We’re ending our article with another elder dragon. I find the standard ones a little dull, but World knocks them out of the park. On the surface, Shara Ishvalda is cute but not revolutionary, just a stony dragon. We’ve seen this look multiple times in this series alone, although Shara does stand out for its adorable glowing eyes, peeping out of the holes in its armor. However, this is just the start. In battling it, the player will force it to shed its stony armor, revealing its true form.

Render by Yare-Yare-Dong, showing off the anatomy of the wings better than any official images I can find.
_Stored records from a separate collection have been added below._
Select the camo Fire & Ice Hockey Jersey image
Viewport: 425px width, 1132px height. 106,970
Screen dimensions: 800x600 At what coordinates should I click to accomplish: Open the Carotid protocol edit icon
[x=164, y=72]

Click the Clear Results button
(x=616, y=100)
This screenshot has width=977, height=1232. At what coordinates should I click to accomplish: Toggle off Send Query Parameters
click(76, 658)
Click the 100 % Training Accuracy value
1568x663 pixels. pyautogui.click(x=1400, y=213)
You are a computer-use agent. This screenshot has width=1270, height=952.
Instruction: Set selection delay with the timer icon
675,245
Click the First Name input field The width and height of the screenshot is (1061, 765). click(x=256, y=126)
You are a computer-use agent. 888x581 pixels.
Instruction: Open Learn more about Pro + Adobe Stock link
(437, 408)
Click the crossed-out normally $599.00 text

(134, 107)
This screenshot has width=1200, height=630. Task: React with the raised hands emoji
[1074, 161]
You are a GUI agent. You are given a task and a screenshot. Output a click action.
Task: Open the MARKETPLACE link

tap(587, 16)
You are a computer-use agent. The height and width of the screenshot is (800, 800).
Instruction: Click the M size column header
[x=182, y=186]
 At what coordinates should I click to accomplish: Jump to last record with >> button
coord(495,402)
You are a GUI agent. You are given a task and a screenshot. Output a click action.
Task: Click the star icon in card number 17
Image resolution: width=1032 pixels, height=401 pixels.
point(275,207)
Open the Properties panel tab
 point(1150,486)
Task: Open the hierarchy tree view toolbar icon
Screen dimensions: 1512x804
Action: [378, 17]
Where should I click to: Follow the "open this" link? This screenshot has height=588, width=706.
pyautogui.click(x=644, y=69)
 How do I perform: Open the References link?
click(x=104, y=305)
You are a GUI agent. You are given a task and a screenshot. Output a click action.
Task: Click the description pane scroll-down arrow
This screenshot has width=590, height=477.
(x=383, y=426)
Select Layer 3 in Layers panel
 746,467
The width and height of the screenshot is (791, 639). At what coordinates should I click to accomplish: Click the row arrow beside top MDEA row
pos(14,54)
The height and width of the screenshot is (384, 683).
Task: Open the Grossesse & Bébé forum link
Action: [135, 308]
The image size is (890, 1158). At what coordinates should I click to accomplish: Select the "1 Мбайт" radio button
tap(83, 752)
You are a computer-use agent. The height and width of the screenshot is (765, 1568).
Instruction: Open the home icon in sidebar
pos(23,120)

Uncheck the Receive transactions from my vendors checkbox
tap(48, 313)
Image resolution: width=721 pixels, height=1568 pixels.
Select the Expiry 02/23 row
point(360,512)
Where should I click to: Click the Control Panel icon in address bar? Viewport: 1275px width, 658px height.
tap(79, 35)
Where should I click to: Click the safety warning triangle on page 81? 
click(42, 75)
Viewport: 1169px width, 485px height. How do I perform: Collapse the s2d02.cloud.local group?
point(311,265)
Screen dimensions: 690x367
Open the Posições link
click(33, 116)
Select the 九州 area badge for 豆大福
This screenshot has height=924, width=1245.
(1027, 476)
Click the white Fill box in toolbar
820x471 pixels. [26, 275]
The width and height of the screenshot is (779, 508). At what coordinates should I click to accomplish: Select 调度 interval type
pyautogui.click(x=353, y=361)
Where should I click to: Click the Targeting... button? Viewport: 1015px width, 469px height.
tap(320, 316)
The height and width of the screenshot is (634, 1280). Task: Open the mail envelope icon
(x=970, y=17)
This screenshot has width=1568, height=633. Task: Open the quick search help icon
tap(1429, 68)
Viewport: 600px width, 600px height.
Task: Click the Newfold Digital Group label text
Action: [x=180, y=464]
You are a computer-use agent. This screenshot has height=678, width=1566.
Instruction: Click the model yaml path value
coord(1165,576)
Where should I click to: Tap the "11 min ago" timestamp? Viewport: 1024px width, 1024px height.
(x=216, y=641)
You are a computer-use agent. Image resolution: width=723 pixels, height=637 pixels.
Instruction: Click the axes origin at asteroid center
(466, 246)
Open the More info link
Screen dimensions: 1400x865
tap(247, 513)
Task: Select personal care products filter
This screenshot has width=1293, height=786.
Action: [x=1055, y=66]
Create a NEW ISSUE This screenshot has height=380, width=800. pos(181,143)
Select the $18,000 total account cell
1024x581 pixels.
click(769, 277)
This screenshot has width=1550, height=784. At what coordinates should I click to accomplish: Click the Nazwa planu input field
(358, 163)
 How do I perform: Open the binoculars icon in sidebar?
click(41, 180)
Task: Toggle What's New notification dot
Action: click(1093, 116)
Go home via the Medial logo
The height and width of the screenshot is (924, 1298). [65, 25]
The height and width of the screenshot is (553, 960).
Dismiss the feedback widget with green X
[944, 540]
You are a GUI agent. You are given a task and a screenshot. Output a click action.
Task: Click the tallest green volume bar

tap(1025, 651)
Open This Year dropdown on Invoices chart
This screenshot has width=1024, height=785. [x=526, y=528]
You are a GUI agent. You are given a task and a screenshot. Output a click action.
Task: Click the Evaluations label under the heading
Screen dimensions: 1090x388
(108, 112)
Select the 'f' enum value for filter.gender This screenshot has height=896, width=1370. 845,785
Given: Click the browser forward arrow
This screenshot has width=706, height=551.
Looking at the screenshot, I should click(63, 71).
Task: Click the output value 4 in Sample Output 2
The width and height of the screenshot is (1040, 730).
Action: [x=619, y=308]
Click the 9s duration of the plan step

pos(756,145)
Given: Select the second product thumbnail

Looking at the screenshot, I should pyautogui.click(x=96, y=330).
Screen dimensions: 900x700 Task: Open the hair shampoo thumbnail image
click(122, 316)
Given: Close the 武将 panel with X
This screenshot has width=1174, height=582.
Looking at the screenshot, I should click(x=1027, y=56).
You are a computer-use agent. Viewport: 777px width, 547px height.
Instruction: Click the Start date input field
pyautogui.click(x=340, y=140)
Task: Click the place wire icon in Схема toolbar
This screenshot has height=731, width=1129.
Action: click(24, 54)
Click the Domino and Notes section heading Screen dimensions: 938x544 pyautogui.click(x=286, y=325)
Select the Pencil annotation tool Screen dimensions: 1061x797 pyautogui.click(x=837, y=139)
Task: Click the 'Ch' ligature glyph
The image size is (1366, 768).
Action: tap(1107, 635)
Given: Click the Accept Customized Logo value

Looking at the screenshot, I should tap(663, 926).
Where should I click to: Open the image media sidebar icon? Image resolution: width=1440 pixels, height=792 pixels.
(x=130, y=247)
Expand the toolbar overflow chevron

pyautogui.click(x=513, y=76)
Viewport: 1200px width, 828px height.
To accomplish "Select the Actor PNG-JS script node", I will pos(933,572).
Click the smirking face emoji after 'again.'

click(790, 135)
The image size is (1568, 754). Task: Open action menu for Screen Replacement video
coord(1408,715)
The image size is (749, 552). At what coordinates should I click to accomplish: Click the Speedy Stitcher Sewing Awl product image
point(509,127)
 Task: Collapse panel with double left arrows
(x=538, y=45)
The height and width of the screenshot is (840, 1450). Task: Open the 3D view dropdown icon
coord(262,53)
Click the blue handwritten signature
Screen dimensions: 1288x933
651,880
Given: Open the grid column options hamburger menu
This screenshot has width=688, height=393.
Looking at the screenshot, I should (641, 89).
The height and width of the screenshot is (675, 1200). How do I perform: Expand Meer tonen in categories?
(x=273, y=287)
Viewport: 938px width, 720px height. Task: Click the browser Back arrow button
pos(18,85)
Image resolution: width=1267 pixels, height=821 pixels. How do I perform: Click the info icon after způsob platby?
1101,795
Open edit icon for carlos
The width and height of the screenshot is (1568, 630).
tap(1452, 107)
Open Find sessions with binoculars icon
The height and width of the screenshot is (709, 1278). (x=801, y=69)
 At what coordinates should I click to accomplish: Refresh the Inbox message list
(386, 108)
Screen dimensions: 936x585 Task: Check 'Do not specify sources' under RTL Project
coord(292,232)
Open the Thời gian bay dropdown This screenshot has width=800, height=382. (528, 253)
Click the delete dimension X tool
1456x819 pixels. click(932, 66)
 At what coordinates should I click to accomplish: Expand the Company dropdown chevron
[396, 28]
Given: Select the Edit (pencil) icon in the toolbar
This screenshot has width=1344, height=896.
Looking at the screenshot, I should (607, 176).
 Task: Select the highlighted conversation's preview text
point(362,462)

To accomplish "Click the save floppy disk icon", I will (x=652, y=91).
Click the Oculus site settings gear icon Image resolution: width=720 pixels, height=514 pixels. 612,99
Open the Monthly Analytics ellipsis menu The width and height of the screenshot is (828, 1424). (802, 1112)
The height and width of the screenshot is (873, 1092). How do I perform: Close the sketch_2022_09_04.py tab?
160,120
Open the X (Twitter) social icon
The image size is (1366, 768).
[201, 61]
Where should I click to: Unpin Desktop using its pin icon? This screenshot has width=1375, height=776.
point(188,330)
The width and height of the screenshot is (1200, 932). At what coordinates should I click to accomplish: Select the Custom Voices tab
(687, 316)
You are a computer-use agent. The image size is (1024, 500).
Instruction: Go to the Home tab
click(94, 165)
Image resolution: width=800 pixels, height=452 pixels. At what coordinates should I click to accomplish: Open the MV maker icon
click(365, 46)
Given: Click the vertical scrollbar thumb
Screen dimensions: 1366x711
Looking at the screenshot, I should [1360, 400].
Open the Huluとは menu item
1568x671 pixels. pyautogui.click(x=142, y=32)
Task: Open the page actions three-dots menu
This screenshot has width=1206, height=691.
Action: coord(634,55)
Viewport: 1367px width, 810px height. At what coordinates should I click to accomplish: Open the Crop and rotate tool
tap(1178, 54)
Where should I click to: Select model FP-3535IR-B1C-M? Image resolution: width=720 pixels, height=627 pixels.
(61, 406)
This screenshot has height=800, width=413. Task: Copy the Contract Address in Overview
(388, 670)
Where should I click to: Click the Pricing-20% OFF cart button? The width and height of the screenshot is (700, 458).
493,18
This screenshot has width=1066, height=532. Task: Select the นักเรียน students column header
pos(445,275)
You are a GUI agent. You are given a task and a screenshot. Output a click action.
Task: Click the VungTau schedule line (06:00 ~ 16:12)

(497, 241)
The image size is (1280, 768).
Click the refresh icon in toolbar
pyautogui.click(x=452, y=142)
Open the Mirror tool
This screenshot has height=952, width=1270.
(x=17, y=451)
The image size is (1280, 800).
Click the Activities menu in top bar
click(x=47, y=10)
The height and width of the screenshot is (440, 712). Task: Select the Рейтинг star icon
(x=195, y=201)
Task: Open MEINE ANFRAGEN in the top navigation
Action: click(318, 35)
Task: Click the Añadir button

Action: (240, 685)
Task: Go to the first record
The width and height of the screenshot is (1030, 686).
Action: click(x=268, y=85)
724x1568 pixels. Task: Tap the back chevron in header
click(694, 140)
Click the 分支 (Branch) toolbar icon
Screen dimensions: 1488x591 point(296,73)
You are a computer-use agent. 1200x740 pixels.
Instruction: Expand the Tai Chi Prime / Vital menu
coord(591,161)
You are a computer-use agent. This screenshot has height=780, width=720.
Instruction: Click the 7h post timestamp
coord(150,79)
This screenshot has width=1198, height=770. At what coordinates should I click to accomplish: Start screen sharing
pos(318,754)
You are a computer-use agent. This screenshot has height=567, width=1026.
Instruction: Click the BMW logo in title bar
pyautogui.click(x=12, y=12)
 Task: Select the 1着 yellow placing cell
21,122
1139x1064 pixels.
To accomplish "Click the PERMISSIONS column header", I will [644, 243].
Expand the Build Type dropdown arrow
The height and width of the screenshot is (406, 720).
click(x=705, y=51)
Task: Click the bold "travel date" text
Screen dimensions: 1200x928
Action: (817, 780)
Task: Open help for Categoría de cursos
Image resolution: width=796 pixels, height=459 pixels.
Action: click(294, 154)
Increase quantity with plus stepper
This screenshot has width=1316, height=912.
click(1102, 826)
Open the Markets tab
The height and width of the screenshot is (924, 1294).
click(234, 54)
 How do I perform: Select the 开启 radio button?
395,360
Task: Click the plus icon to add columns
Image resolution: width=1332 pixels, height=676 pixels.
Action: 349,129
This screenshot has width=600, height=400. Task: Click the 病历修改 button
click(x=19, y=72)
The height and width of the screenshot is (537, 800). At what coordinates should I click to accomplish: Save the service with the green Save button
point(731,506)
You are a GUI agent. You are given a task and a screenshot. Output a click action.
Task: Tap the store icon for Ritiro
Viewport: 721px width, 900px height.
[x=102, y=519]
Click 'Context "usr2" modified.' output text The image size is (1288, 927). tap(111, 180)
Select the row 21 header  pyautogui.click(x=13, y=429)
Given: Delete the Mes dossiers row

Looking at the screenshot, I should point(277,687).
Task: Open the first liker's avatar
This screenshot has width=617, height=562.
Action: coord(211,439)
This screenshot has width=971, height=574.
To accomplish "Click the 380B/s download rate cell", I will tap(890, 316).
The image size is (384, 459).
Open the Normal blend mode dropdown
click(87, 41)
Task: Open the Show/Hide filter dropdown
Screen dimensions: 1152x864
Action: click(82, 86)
Like many games, Monster Hunter saves work by using the same skeleton for many of its monsters. Shara has the same skeleton as the other major elder dragon of the game, Xeno’jiiva, but plays with it in a way I don’t think I’ve ever seen. Shara has completely lost the membranes allowing it to fly, and instead holds its wings more like hands. The “fingers” are used as weapons, releasing vibrations that turn the ground into quicksand and hurt any hunter struck by it. I love how they look too, gnarled and ropey, like exposed tendons. The entire creature looks a little mummified, emphasizing just how ancient and alien this thing is.

Its face really shows off that dried look. That horrible stare is genuinely unsettling, especially given that the monster almost never looks directly at the player character but instead stares into the camera. Those teeth make it even worse. A big mouthful of fangs is never as scary as little peg teeth.

Shara Ishvalda isn’t my favorite monster I’ve ever seen from the series, but it’s one of the wildest final bosses they’ve thrown at us. I love that this many monsters in, they’re still coming up with new, strange things to throw at us. As of writing this article, I haven’t yet played Monster Hunter Rise, but you can trust that an article will come when all of its monsters are released!